ホルムズ海峡の封鎖は「自殺行為」?...イラン・イスラエル全面戦争は「起こらない」と断言できる理由

A Victory for Israel

2025年6月17日(火)14時45分
マシュー・クレイニグ(米シンクタンク「アトランティック・カウンシル」スコウクロフト国際安全保障センター副所長)

「濃縮の権利」は死守か

残された最大の疑問は、今後数週間から数カ月のうちに明らかになるだろう。すなわち、イランは核開発計画を再建するかどうか、それはいつ頃かということだ。

核施設への攻撃を批判する人々は、いかなる攻撃もイランをNPTから正式に脱退させ、核兵器開発に突き進ませるのではないかと主張する。


しかし、ウラン濃縮施設と核物質がなければ核兵器は製造できない。イスラエルの攻撃が成功すれば、イランの核開発計画は少なくとも1~2年は後退することになる。

将来的にイランが核開発計画を再建しても、イスラエルには再び攻撃するという選択肢がある。イスラエルの軍事当局者が「芝刈り」と呼ぶ戦略、つまり、芝が伸びたらその分を刈るのだ。

トランプはイスラエルによる攻撃で得た圧力を、イランとの交渉に利用しようとしている。「この虐殺を......終わらせる時間はまだある。イランは何も残らなくなる前にディールを結ばなければならい」と、13日の攻撃後にソーシャルメディアに投稿した。

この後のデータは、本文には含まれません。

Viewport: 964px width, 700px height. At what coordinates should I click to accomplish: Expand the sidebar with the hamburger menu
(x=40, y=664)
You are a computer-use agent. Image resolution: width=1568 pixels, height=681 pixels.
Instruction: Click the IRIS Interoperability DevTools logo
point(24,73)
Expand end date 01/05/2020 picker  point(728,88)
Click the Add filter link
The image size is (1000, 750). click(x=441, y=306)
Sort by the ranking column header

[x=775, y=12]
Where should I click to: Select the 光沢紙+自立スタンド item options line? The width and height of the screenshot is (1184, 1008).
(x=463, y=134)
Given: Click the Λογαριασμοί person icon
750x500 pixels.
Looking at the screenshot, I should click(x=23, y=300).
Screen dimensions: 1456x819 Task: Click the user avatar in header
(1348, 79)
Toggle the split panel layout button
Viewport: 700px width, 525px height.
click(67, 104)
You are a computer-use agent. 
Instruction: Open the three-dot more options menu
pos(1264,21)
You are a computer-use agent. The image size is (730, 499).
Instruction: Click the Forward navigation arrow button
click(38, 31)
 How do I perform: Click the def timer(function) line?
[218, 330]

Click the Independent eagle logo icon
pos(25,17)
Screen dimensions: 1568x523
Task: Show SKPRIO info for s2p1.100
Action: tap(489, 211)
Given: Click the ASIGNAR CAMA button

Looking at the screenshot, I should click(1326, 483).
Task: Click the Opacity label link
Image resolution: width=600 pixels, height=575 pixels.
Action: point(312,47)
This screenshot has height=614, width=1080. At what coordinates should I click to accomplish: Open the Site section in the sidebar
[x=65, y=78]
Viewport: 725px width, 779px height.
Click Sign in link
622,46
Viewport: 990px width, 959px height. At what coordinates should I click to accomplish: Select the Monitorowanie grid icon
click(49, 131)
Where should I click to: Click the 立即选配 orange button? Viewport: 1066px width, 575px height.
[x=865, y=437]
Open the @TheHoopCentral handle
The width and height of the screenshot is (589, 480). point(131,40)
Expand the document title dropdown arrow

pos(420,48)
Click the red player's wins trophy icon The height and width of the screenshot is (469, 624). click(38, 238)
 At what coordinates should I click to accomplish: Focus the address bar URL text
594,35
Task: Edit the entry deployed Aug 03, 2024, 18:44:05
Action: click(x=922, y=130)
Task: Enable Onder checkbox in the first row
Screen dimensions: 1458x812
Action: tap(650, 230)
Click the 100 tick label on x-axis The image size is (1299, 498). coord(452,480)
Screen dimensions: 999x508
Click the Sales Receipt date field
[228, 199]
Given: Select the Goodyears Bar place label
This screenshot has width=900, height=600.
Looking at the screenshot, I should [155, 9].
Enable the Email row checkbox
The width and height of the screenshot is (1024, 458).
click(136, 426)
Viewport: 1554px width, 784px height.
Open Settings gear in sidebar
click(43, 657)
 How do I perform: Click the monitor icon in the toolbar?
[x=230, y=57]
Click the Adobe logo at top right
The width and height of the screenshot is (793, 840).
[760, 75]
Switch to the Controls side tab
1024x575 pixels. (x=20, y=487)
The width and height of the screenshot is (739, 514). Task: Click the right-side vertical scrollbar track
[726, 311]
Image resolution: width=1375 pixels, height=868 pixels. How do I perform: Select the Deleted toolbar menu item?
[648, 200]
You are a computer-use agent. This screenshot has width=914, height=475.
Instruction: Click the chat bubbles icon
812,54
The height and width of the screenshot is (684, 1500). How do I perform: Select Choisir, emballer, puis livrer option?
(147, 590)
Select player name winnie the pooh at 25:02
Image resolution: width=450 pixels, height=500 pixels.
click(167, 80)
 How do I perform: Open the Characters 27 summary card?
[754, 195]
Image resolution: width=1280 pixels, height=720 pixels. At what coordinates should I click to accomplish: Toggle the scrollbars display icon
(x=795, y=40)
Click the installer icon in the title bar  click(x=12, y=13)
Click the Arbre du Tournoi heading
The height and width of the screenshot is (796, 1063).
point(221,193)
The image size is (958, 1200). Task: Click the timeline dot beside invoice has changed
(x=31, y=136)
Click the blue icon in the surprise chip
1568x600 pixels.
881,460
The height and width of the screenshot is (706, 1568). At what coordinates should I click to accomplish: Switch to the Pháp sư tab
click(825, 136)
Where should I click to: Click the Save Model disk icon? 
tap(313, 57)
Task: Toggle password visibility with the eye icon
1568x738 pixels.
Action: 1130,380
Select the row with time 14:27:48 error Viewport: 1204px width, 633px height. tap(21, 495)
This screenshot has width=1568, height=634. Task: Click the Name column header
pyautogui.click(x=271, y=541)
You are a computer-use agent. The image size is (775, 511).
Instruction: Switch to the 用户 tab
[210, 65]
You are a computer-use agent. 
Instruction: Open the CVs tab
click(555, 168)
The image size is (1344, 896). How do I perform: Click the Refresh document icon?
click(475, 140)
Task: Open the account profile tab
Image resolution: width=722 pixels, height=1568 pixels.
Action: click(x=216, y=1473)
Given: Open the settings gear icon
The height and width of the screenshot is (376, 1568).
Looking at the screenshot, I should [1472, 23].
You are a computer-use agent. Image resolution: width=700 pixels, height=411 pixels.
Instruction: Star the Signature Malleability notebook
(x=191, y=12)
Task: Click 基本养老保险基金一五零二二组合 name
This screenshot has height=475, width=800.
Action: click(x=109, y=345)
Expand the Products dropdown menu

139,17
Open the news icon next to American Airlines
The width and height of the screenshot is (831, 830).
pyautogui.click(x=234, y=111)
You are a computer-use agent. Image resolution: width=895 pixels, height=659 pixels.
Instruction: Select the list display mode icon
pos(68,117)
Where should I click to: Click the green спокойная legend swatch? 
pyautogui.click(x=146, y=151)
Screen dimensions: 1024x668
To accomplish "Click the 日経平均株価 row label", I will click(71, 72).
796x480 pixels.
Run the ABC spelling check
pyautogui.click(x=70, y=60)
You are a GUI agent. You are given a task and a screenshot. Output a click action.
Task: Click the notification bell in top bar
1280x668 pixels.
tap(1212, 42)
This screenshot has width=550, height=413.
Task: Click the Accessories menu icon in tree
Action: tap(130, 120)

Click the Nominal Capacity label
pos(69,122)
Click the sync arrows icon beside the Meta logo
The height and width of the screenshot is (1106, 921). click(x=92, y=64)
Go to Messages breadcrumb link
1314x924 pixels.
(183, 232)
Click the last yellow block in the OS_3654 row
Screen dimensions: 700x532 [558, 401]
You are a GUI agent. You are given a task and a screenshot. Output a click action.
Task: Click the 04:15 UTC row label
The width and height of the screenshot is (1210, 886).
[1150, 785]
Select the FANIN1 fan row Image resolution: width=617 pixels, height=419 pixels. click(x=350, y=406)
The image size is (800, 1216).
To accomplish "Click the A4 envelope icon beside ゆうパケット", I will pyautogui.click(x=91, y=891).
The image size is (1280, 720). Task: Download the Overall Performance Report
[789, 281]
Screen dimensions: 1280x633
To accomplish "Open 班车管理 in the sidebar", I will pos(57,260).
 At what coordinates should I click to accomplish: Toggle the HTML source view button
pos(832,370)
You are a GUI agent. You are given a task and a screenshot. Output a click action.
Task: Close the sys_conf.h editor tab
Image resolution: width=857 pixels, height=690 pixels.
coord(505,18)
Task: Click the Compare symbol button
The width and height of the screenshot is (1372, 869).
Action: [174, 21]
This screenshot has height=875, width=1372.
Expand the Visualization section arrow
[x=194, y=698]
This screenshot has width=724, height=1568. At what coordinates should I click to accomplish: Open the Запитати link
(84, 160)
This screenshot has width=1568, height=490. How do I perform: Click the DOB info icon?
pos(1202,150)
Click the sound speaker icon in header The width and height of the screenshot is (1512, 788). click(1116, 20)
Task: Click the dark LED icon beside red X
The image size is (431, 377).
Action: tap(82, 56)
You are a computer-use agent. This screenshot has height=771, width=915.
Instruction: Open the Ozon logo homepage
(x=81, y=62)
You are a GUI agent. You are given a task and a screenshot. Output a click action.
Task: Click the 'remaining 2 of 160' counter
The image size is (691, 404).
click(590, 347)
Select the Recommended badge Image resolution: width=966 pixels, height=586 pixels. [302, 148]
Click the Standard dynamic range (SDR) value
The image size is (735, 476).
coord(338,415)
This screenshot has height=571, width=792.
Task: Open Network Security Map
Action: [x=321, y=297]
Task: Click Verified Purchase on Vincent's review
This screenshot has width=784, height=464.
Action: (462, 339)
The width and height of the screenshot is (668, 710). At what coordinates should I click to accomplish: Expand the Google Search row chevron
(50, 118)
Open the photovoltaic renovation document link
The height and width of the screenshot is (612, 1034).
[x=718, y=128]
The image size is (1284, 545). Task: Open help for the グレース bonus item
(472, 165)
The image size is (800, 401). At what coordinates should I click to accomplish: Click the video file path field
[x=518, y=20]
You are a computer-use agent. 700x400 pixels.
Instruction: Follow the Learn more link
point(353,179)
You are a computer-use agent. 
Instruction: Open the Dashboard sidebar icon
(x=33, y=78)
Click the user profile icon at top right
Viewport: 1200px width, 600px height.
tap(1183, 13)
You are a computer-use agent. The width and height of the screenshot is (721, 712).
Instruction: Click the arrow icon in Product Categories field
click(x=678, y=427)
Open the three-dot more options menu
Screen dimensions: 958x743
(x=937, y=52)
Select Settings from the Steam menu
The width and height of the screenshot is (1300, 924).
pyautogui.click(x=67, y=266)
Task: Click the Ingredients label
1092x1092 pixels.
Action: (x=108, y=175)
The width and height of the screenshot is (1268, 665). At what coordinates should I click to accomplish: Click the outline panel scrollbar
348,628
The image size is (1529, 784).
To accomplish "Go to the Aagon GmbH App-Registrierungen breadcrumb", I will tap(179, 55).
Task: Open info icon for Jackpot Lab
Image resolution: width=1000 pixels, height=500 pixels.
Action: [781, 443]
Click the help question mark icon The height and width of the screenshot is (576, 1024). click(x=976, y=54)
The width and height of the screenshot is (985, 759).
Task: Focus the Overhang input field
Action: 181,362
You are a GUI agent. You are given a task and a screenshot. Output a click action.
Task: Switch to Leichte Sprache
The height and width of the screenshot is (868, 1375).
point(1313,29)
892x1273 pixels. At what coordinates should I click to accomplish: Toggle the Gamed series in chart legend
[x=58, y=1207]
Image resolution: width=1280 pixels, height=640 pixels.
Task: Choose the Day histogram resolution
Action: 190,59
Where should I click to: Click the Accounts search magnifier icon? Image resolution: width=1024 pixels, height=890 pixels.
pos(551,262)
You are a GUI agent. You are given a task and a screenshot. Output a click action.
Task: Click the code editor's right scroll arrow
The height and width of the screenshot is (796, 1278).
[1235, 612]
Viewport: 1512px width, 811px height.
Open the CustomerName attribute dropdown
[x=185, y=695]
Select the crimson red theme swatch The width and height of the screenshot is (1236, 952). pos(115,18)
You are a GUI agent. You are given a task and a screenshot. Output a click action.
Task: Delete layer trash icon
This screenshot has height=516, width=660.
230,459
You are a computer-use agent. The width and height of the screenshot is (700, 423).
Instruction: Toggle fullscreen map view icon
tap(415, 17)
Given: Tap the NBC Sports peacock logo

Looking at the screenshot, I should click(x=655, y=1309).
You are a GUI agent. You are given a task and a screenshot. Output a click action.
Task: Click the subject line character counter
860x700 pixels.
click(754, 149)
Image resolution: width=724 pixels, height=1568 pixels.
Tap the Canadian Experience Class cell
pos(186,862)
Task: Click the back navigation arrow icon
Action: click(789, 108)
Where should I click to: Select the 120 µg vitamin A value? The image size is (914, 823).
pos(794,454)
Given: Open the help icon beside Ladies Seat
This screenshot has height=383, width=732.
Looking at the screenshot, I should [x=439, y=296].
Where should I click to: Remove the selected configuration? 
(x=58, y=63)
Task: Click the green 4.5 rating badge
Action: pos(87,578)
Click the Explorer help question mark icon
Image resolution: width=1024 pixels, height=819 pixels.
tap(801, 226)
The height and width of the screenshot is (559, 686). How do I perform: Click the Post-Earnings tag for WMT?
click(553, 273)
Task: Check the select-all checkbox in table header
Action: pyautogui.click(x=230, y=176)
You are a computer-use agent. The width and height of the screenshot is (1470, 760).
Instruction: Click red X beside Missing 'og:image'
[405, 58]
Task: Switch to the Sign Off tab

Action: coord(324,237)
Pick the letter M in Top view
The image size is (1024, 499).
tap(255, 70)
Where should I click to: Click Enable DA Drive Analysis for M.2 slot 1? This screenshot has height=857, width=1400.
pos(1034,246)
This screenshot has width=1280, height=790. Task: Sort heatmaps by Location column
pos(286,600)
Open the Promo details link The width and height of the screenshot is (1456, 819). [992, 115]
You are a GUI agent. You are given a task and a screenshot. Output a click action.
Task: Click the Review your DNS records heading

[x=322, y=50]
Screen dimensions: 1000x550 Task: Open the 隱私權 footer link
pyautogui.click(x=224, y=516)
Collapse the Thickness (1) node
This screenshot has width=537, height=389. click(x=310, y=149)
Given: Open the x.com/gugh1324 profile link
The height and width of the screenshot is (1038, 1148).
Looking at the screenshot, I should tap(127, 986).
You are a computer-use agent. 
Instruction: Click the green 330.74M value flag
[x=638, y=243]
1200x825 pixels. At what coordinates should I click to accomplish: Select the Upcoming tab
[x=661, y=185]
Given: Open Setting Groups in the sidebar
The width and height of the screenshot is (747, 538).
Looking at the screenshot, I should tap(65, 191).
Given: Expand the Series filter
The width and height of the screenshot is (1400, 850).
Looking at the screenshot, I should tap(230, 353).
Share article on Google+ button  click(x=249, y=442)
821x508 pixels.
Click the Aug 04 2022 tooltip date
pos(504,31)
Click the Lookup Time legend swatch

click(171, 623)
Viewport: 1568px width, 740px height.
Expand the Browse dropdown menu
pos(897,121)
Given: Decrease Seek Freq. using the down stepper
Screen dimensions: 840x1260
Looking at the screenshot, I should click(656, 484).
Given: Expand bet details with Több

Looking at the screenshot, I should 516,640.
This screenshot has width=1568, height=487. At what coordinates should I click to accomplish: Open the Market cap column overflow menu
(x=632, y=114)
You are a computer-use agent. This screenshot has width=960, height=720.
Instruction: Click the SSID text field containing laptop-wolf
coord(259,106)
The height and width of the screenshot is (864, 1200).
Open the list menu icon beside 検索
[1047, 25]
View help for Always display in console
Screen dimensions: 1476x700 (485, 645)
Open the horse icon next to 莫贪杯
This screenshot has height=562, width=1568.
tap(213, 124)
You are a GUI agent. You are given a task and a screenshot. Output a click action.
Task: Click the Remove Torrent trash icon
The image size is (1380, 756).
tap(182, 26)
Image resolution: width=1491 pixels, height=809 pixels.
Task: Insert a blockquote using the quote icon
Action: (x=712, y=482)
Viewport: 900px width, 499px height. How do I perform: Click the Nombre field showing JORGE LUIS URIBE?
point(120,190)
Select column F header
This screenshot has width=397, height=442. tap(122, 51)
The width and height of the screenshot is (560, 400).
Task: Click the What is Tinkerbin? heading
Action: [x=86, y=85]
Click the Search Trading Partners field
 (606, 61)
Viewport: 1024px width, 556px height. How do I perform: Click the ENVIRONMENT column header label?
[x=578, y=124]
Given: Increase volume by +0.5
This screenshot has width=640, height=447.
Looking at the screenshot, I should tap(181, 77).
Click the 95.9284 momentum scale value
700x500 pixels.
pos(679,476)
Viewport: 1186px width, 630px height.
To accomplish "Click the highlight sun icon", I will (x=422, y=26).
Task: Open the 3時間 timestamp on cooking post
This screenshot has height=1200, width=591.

このオファーをイランの最高指導者アリ・ハメネイに受け入れてほしいが、おそらくそれはないだろう。

イスラエルから攻撃を受けた上で、アメリカとの交渉で長年主張してきた「濃縮の権利」を放棄すれば、ハメネイは軍と宗教指導者層に弱腰と見なされる。それは彼の支配を真の危険にさらしかねない。